The Display System Replacement (DSR) succeeds older equipment at the facility with high resolution color displays, improved real-time weather information and weather displays, improved operational flexibility, built-in redundancies and efficient software upgrade capabilities.
"This state-of-the-art system is another milestone in our continuing effort to infuse new technologies into the air traffic control system of tomorrow," said Steve Brown, associate administrator for air traffic services. "From an operational point of view, it is a cornerstone of our air traffic modernization efforts, and from a financial point of view, its nationwide installation is on schedule and within budget."
With DSR in operation, Albuquerque Center air traffic control operations have moved to a new control room environment. The complex transition of operations to the new environment was accomplished in two days without interrupting or compromising service to the flying public.
DSR technology is now in various stages of installation and testing at FAA en route centers across the country. Lockheed Martin Air Traffic Management of Bethesda, Md., is the prime contractor for the $1.055 billion project.
The FAA continues to aggressively upgrade its air traffic control systems to meet the increasing demands of U.S. aviation. The FAA has completed replacement of the host computes, on budget and ahead of schedule. The host computers process flight plan and radar data and send that information to controllers at the center and other air traffic facilities.

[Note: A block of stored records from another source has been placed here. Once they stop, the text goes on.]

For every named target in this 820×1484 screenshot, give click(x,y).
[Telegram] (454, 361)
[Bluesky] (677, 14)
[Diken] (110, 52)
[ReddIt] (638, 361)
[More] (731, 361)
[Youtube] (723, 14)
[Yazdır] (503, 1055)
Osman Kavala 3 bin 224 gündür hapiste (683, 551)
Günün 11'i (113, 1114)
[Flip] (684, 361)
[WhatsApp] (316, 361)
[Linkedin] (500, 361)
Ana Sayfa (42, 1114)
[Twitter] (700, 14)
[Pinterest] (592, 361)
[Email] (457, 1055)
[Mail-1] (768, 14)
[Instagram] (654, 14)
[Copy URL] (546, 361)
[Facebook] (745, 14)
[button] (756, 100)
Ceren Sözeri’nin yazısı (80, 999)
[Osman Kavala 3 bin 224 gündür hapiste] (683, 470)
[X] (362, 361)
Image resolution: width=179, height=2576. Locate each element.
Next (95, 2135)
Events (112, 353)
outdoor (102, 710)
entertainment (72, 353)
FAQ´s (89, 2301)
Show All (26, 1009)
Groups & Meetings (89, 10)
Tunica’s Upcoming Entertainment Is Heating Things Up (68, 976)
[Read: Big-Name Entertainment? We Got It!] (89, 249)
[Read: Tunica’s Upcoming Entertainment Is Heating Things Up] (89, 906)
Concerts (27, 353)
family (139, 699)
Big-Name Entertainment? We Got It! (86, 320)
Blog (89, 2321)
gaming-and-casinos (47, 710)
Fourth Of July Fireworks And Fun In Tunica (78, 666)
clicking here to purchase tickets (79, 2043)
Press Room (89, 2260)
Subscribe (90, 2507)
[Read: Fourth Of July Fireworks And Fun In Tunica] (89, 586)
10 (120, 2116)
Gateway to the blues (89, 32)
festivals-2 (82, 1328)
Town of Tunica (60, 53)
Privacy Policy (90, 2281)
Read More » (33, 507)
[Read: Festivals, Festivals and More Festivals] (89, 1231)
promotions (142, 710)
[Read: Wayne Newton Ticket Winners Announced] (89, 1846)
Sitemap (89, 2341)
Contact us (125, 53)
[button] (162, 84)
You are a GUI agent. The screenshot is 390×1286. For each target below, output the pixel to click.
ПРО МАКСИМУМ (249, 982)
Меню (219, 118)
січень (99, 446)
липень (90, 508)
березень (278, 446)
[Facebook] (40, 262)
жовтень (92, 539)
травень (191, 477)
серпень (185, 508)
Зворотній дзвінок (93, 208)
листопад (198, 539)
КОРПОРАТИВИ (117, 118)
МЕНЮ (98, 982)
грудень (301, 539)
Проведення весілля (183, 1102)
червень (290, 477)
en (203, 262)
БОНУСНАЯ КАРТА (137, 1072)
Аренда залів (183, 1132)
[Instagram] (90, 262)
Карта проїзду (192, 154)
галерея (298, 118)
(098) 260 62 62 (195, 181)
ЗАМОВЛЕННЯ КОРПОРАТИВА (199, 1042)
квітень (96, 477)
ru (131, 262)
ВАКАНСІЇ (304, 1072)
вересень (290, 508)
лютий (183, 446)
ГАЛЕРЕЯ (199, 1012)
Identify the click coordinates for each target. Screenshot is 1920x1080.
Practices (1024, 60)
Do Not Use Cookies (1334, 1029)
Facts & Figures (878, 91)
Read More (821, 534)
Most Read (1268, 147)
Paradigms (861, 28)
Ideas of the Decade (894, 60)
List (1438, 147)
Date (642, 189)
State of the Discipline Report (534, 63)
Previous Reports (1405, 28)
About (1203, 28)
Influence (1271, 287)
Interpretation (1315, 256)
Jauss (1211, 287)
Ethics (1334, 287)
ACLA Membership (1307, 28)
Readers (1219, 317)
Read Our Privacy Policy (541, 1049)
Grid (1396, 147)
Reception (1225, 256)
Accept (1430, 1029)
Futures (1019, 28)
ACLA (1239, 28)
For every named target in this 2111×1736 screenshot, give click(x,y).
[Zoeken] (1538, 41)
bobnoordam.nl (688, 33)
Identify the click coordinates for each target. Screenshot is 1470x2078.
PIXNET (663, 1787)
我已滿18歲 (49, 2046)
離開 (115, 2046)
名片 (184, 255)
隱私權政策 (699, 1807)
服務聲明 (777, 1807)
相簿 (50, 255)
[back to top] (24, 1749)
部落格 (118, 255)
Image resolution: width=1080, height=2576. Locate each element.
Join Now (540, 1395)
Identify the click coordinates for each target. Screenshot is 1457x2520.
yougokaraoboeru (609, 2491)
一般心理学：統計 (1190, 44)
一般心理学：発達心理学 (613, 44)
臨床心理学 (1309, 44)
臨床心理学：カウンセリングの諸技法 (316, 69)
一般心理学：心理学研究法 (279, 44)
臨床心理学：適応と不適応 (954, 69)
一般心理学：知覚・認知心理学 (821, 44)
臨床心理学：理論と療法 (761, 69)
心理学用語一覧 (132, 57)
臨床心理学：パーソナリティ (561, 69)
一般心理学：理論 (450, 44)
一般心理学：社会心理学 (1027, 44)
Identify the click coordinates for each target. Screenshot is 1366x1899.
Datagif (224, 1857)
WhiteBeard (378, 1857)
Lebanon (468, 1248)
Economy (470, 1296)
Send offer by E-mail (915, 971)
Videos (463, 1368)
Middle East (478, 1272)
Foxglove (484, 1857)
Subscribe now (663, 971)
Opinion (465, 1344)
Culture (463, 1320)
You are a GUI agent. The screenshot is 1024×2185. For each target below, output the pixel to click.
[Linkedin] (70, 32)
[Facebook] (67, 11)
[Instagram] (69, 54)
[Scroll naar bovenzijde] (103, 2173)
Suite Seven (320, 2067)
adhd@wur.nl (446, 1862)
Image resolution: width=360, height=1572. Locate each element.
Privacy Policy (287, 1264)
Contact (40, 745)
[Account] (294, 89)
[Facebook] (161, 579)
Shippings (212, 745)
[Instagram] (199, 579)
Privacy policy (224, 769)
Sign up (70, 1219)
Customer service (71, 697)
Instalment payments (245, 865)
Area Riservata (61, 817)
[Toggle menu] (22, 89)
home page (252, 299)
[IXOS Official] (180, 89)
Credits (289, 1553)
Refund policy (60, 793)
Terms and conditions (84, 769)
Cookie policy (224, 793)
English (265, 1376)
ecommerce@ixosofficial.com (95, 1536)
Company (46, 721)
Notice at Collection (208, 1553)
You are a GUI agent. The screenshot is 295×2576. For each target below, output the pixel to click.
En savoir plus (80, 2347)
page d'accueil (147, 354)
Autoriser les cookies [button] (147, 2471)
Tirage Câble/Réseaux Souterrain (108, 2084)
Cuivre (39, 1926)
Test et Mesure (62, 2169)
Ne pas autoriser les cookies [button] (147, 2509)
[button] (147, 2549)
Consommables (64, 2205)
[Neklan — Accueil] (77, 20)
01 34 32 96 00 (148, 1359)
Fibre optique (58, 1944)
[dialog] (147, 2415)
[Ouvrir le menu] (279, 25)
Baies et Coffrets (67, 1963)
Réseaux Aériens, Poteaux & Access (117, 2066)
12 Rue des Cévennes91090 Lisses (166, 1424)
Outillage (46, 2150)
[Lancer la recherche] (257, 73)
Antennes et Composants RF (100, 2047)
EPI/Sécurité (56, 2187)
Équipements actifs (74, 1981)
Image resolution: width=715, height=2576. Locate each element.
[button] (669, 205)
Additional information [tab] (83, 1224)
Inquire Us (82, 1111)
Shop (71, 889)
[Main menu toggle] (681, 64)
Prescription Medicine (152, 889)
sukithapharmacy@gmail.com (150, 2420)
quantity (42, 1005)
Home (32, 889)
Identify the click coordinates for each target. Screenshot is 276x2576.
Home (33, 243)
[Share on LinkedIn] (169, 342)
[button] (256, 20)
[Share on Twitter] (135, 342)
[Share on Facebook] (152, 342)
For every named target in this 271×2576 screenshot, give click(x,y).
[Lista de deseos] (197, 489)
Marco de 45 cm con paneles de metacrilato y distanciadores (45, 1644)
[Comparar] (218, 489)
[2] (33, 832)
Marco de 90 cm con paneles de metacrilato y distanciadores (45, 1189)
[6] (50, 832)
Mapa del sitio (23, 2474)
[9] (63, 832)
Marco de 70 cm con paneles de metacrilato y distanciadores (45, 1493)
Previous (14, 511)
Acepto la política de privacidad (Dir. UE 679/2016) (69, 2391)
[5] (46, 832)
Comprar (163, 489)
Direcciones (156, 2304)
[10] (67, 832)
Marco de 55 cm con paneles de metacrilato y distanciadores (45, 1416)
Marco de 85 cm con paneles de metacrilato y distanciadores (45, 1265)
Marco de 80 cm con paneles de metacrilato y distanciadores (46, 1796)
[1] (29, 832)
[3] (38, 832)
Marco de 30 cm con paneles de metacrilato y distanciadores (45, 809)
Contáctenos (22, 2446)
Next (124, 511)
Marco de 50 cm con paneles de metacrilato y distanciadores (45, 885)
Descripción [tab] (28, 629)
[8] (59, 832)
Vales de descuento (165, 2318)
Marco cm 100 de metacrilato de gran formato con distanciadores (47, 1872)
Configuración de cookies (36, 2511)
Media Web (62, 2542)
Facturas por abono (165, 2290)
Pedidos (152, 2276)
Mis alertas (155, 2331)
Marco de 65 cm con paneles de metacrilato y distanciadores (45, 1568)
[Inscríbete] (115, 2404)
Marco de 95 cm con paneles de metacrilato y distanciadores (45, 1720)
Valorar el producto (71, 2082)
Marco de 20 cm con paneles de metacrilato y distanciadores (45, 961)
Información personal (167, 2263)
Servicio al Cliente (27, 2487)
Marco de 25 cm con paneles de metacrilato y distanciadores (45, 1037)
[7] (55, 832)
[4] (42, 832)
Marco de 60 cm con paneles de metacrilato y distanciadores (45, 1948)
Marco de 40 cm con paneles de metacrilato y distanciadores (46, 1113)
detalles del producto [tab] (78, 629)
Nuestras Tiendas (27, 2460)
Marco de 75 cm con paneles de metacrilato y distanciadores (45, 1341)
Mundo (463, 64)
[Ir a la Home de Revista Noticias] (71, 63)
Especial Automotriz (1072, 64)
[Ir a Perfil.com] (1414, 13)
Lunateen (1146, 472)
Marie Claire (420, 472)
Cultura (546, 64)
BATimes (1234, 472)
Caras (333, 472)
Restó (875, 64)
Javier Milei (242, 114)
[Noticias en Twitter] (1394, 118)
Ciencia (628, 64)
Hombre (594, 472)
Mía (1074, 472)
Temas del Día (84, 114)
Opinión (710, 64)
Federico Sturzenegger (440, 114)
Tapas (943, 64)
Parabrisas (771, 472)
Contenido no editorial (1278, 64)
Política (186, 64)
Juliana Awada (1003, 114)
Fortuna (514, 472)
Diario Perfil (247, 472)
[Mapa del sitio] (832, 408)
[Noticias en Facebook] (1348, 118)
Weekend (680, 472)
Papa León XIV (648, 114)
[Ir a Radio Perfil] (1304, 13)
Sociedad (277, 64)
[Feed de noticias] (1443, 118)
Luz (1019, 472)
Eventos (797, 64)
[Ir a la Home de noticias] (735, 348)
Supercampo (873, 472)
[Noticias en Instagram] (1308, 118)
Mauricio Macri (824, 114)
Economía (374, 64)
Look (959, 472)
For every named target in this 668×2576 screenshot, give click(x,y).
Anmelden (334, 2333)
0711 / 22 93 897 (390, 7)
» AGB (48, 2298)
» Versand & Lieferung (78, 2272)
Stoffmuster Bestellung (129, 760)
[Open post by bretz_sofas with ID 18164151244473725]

Brown also dedicated the Albuquerque center's new operational Host and Oceanic Computer System Replacement Program, or the new HOCSR. The system gathers all the flight data in domestic and oceanic airspace, processes it and distributes the information to other facilities. The new HOCSR retires the IBM 3083 and 4381 computer processors and provides a platform for future enhancements. All of Albuquerque Center's major air traffic equipment has been replaced this year, Brown said.